Buoyed by the end of history rhetoric penned by Francis Fukuyama in which he stated “what we may be witnessing is not just the end of the  Cold War, or the passing of a particular period of post-war history, but the end of history as such: that is, the end point of mankind’s ideological evolution and the universalisation of Western liberal democracy as the final form of human government”, Nato started expanding eastwards and in three large waves accommodated within its ambit many of the erstwhile Soviet republics and satellites that Moscow once regarded as its own sphere of influence.

While Germany retained membership of Nato post its reunification, Czech Republic, Hungary and Poland joined the alliance in 1999. In 2004, Bulgaria, Estonia, Latvia, Lithuania, Romania, Slovakia, Slovenia hitched themselves to this treaty organisation. In 2009, Albania and Croatia were assimilated, in 2017, Montenegro was accommodated and in 2020, it was also North Macedonia which jumped onto the bandwagon.

Way back in 2008, when Ukraine and Georgia’s Nato aspirations were formally recognised by the Alliance at its Bucharest summit, Vladimir Putin had warned, “No Russian leader could stand idly by in the face of steps toward Nato membership for Ukraine.

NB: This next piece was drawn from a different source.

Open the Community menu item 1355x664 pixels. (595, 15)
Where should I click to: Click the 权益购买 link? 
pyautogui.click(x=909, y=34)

That would be a hostile act toward Russia.” Russia reiterated its concerns repeatedly and far more emphatically ever since Petro Oleksiyovych Poroshenko replaced a Moscow acolyte Viktor Fedorovych Yanukovych as President of Ukraine in the wake of the Maidan revolution of February 2019.

Moscow’s misgivings got further exacerbated when Volodymyr Oleksandrovych Zelenskyy replaced Petro Oleksiyovych Poroshenko as President in 2019. It, in part, also had to do with the rather sharp satire that Mr Zelenskyy used against Mr Putin in his very popular sitcom, Servant of the People, aired between 2015 and 2019 that propelled him to power.

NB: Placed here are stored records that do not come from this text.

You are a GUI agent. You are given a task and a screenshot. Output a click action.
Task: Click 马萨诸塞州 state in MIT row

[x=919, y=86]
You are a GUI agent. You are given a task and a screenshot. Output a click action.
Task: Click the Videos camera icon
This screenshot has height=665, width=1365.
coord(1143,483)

However, the West chose to ignore these warnings, the latest one articulated very publicly in the Joint Statement of the Russian Federation and the People’s Republic of China on the International Relations Entering a New Era and the Global Sustainable development issued in Beijing on February 4, 2022. With a hundred and fifty thousand odd Russian troops backed by a formidable war machine surrounding Ukraine on three sides Presidents Putin and Xi Jinping warned explicitly, “The sides are gravely concerned about serious international security challenges… The sides reaffirm their strong mutual support for the protection of their core interests, state sovereignty and territorial integrity, and oppose interference by external forces in their internal affairs.”

Then came the nailer: “The sides oppose further enlargement of Nato and call on the North Atlantic Alliance to abandon its ideologised Cold War approaches, to respect the sovereignty, security and interests of other countries, the diversity of their civilisational, cultural and historical backgrounds, and to exercise a fair and objective attitude towards the peaceful development of other States.”

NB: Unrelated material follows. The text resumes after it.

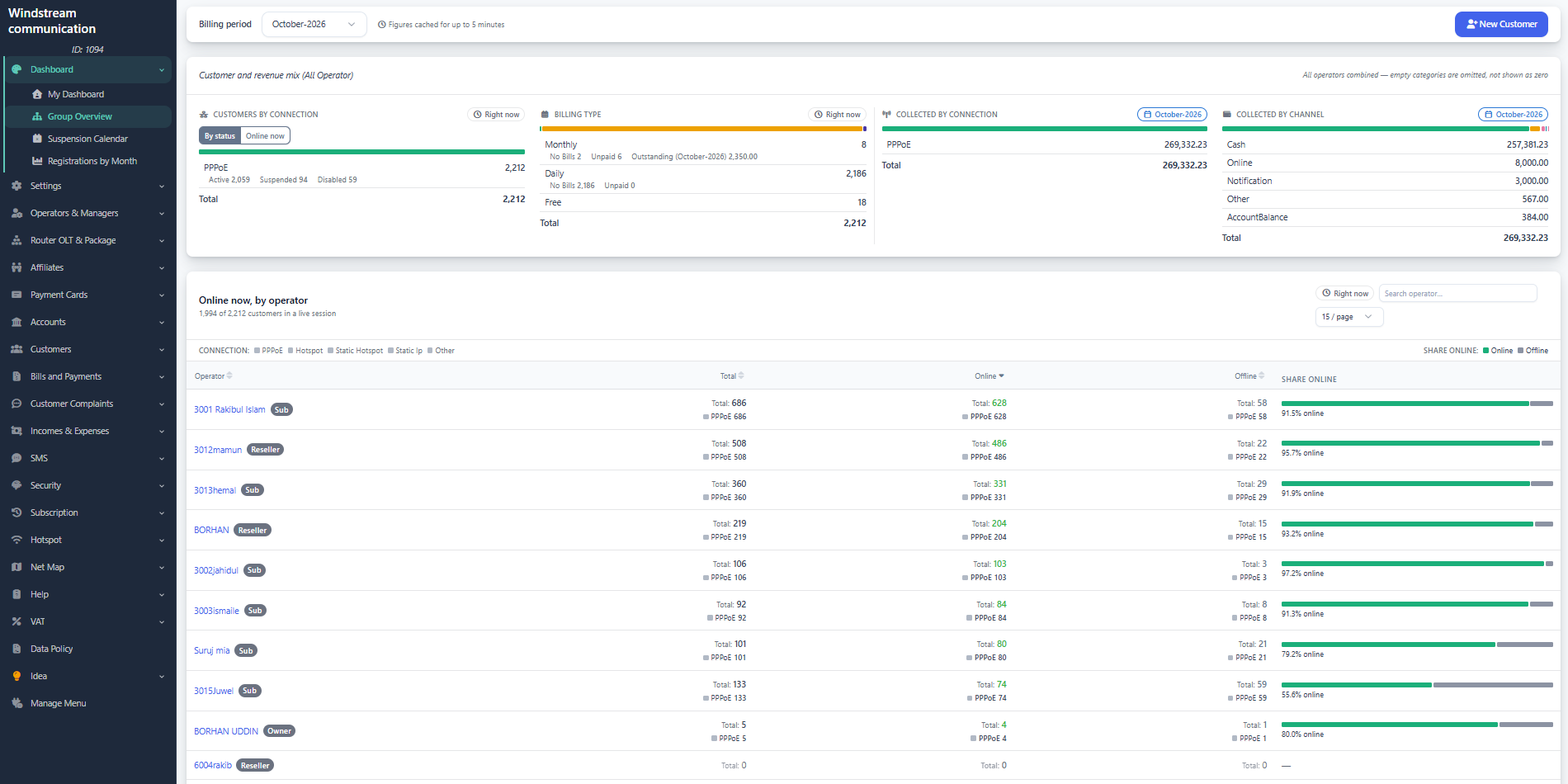
Task: Open the Billing period October-2026 dropdown
Action: 314,25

However, the European Powers were unwilling to invest in their own security, a fact that Donald Trump repeatedly reiterated at the cost of much opprobrium. They rather chose to rely upon an exhausted and depleted United States, opting to overlook the warnings imprinted on the wall. They collectively believed that Mr Putin would, notwithstanding his portentousness, not disturb the long peace of Europe.

As a consequence, they, too, to a great degree, do also bear responsibility for the unbridled human catastrophe unfolding in Ukraine. This, in no manner, should be construed as absolving Russia that would for a long time bear the cross for its reprehensible conduct qua Ukraine. A new world order has stated evolving rather rapidly. Underpinned by the autocratic and authoritarian regimes of Russia, China and Iran and supported by their myriad proxies, this world order has thrown the gauntlet to the liberal and, to a certain extent, rules-based global order that has held sway for the past seven decades.